A year later, the Truth and Reconciliation Commission released its final report listing child welfare equity and reform as its top Call to Action. The prime minister welcomed the Calls to Action and agreed to implement them all. It sounded like good news for those of us hoping Canada would finally end the profound inequalities that contributed to more First Nations children being in child welfare care than at the height of residential schools.
3 non-compliance orders
In a landmark ruling in 2016, the Canadian Human Rights Tribunal substantiated the complaint, noting Canada's repeated failures to act on credible solutions to end the discrimination and linking it to the unnecessary removals of First Nations children from their families. The tribunal ordered Canada to immediately cease its discriminatory and retained jurisdiction over the complaint to ensure Canada's compliance. The tribunal has been so unsatisfied with Canada's conduct in this case that it has issued three non-compliance orders.
In its most recent ruling, the tribunal linked Canada's non-compliance with the suicide deaths of two 12-year old girls who were denied equitable mental health treatment despite pleas from First Nations leadership.
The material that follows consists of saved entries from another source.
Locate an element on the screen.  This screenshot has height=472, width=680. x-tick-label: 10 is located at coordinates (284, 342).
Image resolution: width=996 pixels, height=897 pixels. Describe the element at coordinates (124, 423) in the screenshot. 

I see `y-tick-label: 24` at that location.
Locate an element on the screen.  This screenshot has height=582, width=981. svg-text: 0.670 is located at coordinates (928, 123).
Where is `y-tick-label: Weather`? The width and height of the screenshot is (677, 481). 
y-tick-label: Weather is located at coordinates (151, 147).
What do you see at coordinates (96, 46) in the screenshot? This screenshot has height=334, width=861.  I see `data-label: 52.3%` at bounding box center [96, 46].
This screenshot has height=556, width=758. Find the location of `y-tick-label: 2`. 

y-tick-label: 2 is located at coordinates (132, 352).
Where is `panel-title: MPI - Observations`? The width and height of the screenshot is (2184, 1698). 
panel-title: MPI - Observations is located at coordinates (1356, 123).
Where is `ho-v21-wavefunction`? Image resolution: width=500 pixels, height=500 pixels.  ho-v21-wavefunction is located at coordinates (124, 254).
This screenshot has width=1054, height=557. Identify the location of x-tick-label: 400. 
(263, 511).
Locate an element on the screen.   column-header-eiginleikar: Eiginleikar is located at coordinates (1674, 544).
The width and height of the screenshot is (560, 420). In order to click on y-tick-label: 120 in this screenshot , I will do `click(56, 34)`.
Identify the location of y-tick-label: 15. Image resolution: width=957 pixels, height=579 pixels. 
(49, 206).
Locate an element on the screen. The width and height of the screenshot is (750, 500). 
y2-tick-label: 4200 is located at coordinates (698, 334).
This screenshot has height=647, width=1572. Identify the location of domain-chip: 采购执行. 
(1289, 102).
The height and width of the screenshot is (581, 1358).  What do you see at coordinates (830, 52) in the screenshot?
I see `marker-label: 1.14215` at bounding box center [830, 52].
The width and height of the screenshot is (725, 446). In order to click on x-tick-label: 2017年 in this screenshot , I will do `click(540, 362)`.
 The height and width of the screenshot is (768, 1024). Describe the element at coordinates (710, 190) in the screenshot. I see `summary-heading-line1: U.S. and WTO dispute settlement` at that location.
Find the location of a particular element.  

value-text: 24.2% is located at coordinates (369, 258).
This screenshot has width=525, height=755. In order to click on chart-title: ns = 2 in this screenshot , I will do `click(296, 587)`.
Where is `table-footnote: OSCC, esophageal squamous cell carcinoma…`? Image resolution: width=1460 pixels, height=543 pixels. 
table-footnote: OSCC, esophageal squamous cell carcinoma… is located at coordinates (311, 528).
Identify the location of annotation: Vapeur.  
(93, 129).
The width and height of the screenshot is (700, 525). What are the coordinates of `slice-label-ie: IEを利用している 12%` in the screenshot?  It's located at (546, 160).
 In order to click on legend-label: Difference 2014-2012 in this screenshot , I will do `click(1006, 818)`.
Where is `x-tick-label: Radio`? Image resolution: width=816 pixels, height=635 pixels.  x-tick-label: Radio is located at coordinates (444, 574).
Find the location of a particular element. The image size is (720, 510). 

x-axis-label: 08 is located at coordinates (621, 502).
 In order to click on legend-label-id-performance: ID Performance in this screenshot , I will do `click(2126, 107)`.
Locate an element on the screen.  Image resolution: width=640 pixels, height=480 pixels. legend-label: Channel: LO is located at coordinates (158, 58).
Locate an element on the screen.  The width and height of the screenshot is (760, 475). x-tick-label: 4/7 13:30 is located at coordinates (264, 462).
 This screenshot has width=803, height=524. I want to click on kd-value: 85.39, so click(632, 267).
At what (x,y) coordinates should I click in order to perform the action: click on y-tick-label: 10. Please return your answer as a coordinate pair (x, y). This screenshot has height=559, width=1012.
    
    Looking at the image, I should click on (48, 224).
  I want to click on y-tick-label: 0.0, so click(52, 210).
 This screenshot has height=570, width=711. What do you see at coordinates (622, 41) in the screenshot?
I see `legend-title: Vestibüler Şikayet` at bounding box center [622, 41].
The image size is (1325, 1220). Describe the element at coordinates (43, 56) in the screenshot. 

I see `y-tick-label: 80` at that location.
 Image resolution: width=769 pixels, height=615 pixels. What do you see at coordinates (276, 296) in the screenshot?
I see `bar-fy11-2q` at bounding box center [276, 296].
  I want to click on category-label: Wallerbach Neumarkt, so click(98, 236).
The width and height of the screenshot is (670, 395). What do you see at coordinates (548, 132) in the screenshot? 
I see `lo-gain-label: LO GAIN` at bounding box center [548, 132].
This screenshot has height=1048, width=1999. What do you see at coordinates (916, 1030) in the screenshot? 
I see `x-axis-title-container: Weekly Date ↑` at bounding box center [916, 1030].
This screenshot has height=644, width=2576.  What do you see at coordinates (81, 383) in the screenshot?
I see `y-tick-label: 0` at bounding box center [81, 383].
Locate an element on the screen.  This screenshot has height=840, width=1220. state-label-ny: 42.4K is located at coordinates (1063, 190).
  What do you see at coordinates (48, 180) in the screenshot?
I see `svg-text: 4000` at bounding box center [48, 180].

The tribunal has taken a fourth non-compliance order under reserve.
In August 2017, the United Nations Committee on the Elimination of Racial Discrimination said it was "alarming" that Canada perpetuated discrimination against First Nations children and their families despite prior recommendations from the Committee and repeated orders from the tribunal.
Alarming indeed. It is not enough for the Government of Canada to lament the wrongs done to First Nations children in the past while perpetuating them in the present. It is well past the time for Canada to comply with the Canadian Human Rights Tribunal decisions and end its discriminatory provision of services to First Nations children as the Truth and Reconciliation Commission called on it to do.
Many countries in the world have banned government-based racial discrimination; it is time Canada joins them — without reservation and without delay.